AC enters frozen fruit processing with Firestone Pacific investment

Agriculture Capital co-managing director Rob Hurlbut says adding frozen processing capacity will help the firm tap into growing global demand for blueberries.

Agriculture Capital has acquired a controlling stake in Firestone Pacific, a frozen fruit processor and packer in Vancouver, Washington. Financial details were not disclosed.

The transaction was announced September 5 and marks the first investment into frozen fruit processing for permanent crop-focused AC. Capital for the investment was drawn from the firm’s ACM II Fund, which closed on $548 million in late 2017.

Family-owned Firestone was founded in 1896 and offers frozen fruit processing, packing and cold storage services to growers throughout the Pacific Northwest. In addition to its own farm – an 80-acre property that was part of the AC transaction – Firestone processes supplies from a network of producers of blueberries, cherries, mangoes and strawberries, among other crops.

Co-managing director Rob Hurlbut told Agri Investor that AC’s vertically-integrated operations already include a facility for packing fresh fruit, and the firm had long been interested in adding frozen-fruit capabilities.

“We’re in blueberries – we like blueberries a lot,” he said. “We think they meet the first hurdle quite well in terms of consumer appeal, both domestically as well as globally, now.
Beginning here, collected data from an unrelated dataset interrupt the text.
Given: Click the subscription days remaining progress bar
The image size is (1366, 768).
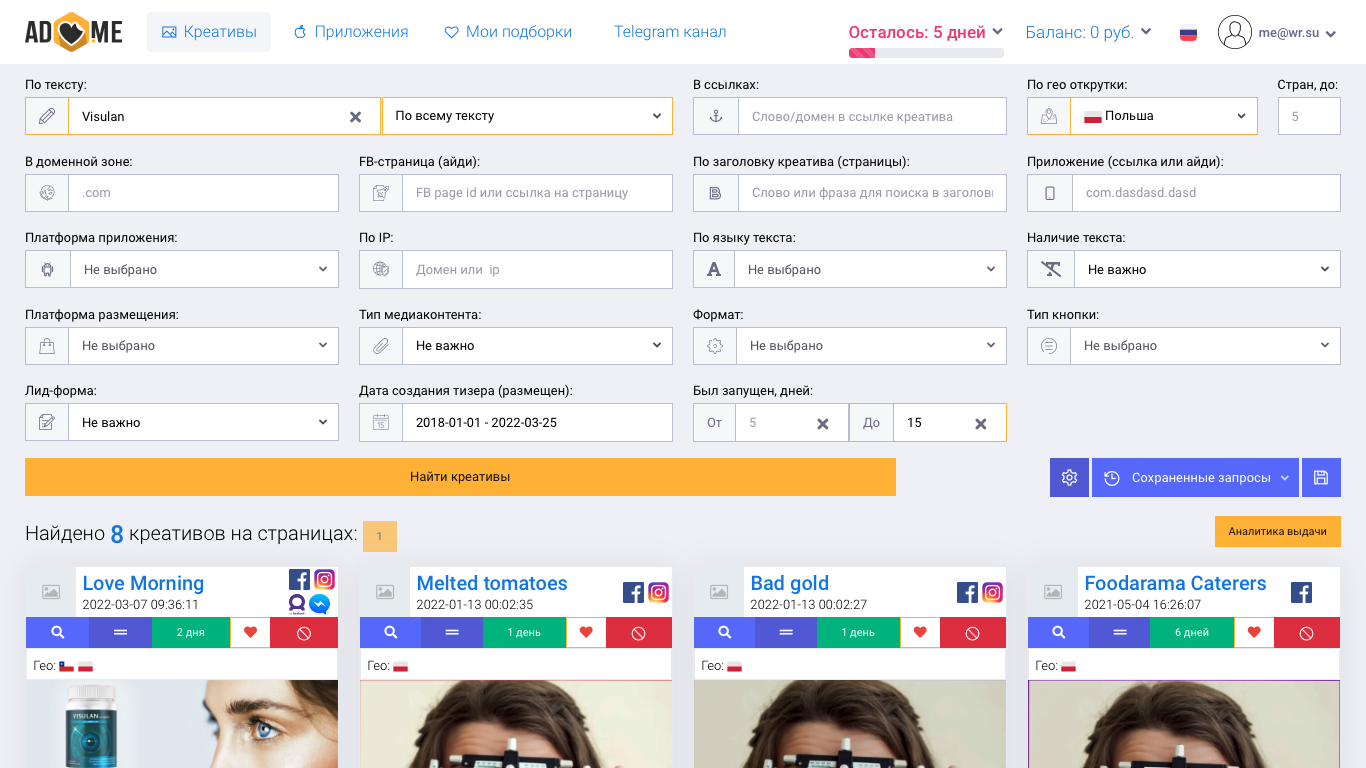Looking at the screenshot, I should coord(926,53).
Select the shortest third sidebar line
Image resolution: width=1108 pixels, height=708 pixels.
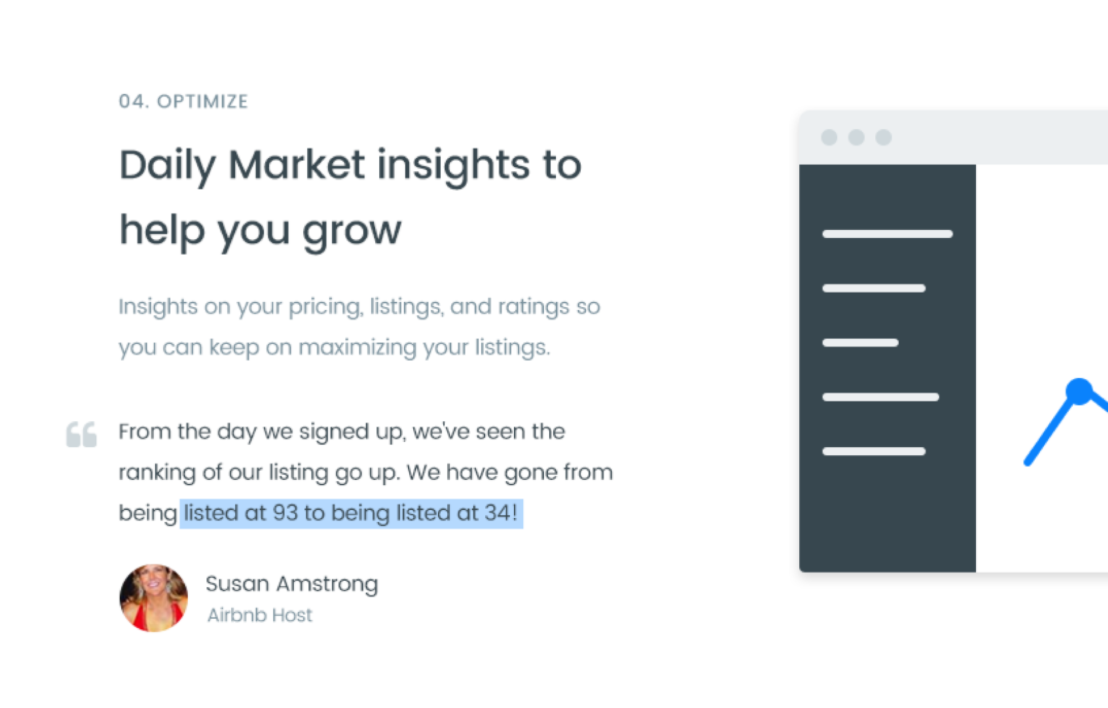[x=860, y=342]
The frozen part of the category for us is very important, it’s a big part of the global trade.”

Hurlbut said this year marked the first time AC has sold products that adhere to the Bee Better Certification for an on-farm native pollinator habitat, which the firm developed with the non-profit Xerces Society.

The certification affirms that AC has planted an area near a specific property with plants well-suited to supporting pollinators, which in addition to helping pollinate crops, can help support a more resilient local ecosystem.

Use of such native pollinators can reduce AC’s reliance on outside pollination services, Hurlbut explained, adding that such practice can also help appeal to consumers and, eventually, increase yields.

“On the Oregon farms – where we started this first about three years ago – we’ve seen a 250 percent increase in native pollinator counts on that farm,” said Hurlbut. “It’s hard yet to demonstrate the yield benefit, but anecdotally we have some great examples, but it takes years to really prove that out.”

AC, which was co-founded by Portland, Oregon-headquartered real assets specialist Equilibrium, currently manages 18,000 acres in California, Oregon and Australia as part of a strategy focusing on citrus, hazelnuts, blueberries and table grapes.